Ironically, it is a group that is often invisible in many spaces. A group whose specific needs for inclusion are often ignored. For example, whereas Kenya’s national principles and values, include, among others, equity, social justice and inclusiveness, it has not been lost to the disability community that 24 counties in Kenya miss a representative of persons with disabilities in their county assemblies.
Yet still, it is not just leadership spaces that are elusive for persons with disabilities. A recent convening of women with disabilities listed other critical spaces where voices of persons with disabilities continue to be left out. From their participation in the open labour market, access to sexual reproductive health services, access to quality inclusive education, climate change discussions, are just but a few spaces they indicated that their voices and representation is missing. In some this is deliberate, in others it is unintentional. It goes without say then that the specific needs of persons with disabilities will often not be reflected in related policy decisions. And it gets more difficult for women and girls with disabilities!
Take this reality for example on access to sexual and reproductive health services for women with disabilities, elaborated very well by Josephta Mukobe, a former PS for Culture and Heritage. ‘In medical facilities, they ask very embarrassing questions. Who made you pregnant? Why don’t you sympathize with yourself when you have enough problems? …yet we are just human beings, and we are just doing what other human beings do.’ Such voices, (often pained) personalized experiences of how women and girls with disabilities face marginalization need to have enough space to be heard by the wider society. Yet this will not happen if this is not done intentionally. It will not happen if leadership spaces are not open to women and girls with disabilities. Their experiences will remain confined to small spaces of less influence. This must change.
Consider access of women with disabilities to the labour market as another critical issue of concern. Labour market indicators by the International Labour Organization (ILO), 2022, indicate among others that the labour force participation rate of people with disabilities is very low. This is mostly unsurprising, because we know that systemic barriers keep people with disabilities outside the labour market. Even then, what must we do to change the situation? Because as we approach 2030, we must be aware that leaving no one behind as a mantra under the sustainable development Goals will be unfortunately missed.
The ILO statistics show that globally, seven in ten persons with disabilities are inactive (neither in employment nor unemployed), compared with four in ten persons without disabilities. Additionally, while the inactivity rate is higher for both women and men with disabilities than for those without, it is particularly high among women with disabilities which suggests that they face a double disadvantage in the labour market on account of both their sex and their disability status. In all 60 countries with available data, ILO notes that the inactivity rate of women with disabilities was not only higher than that of women without, but also higher than the rates of men with and without disabilities.
Indeed, many studies continue to explore and show that women and girls with disabilities continue to face multiple discrimination in many areas of their lives. They face a combination of systematic, attitudinal, or environmental barriers which limit their participation in their communities. Attitudinal factors such as misconceptions that question their abilities, distrust by financial institutions that excludes them from accessing credit facilities, and years of stigma that have played a huge role to erode trust in themselves, thus bringing about what we call self-stigma, all contribute to the limitation in their participation in different spaces in their communities.

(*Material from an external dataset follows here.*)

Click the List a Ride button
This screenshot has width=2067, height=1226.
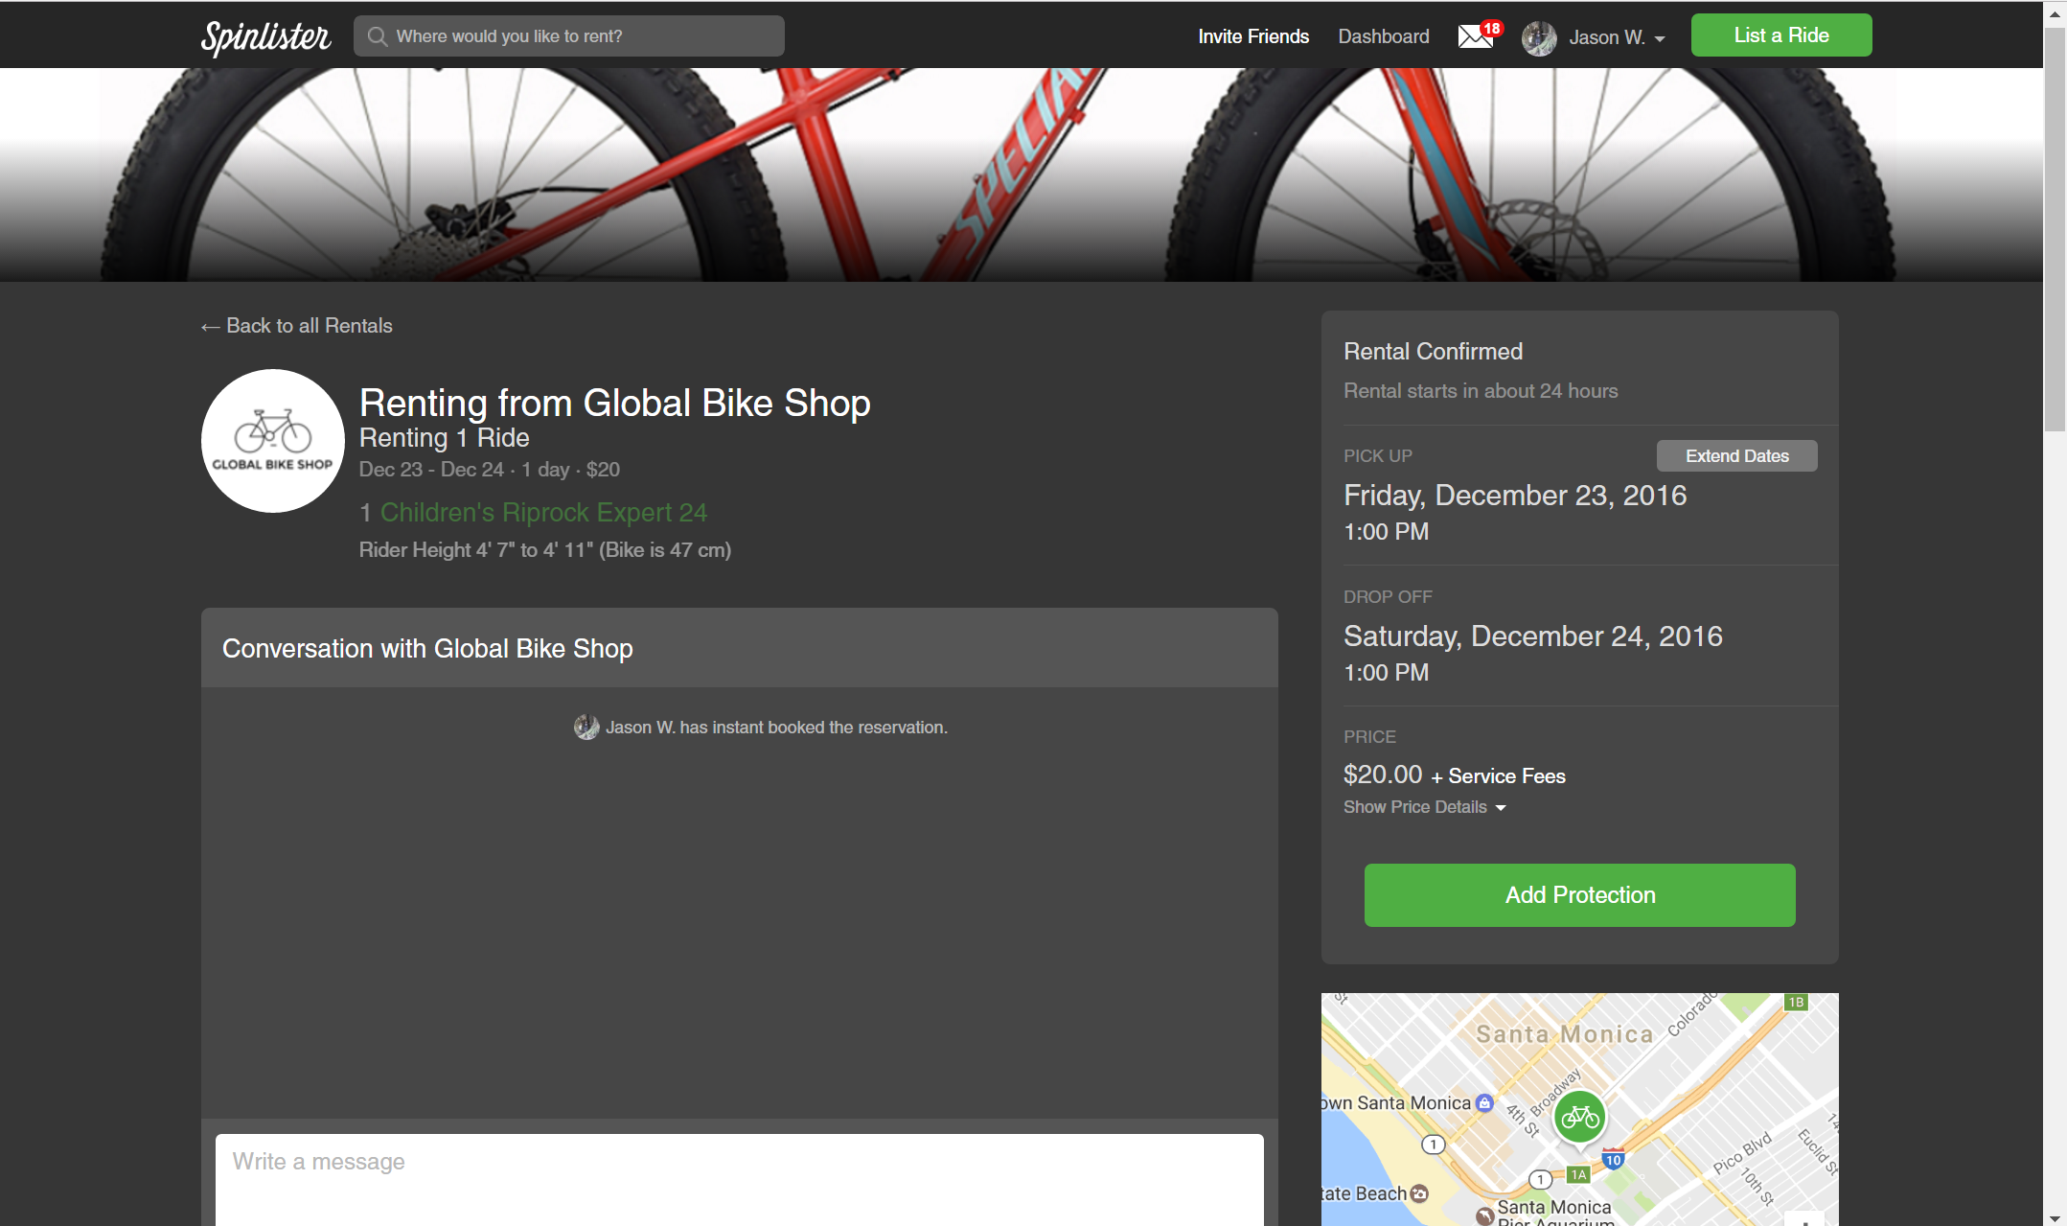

Therefore, for all these concerns to be made visible, they must keep being talked about. Change has to continue happening. In the month of July, stakeholders from around the world shall gather in Kigali, Rwanda for the Women Deliver conference, a conference that seeks to identify solutions and drive progress for gender equality. May this also be a platform where issues of women and girls with disabilities take center stage. As Lucy Mulombi, a grassroots woman leader with disability aptly puts it, ‘For us to bring change, women with disabilities must be at the planning table.’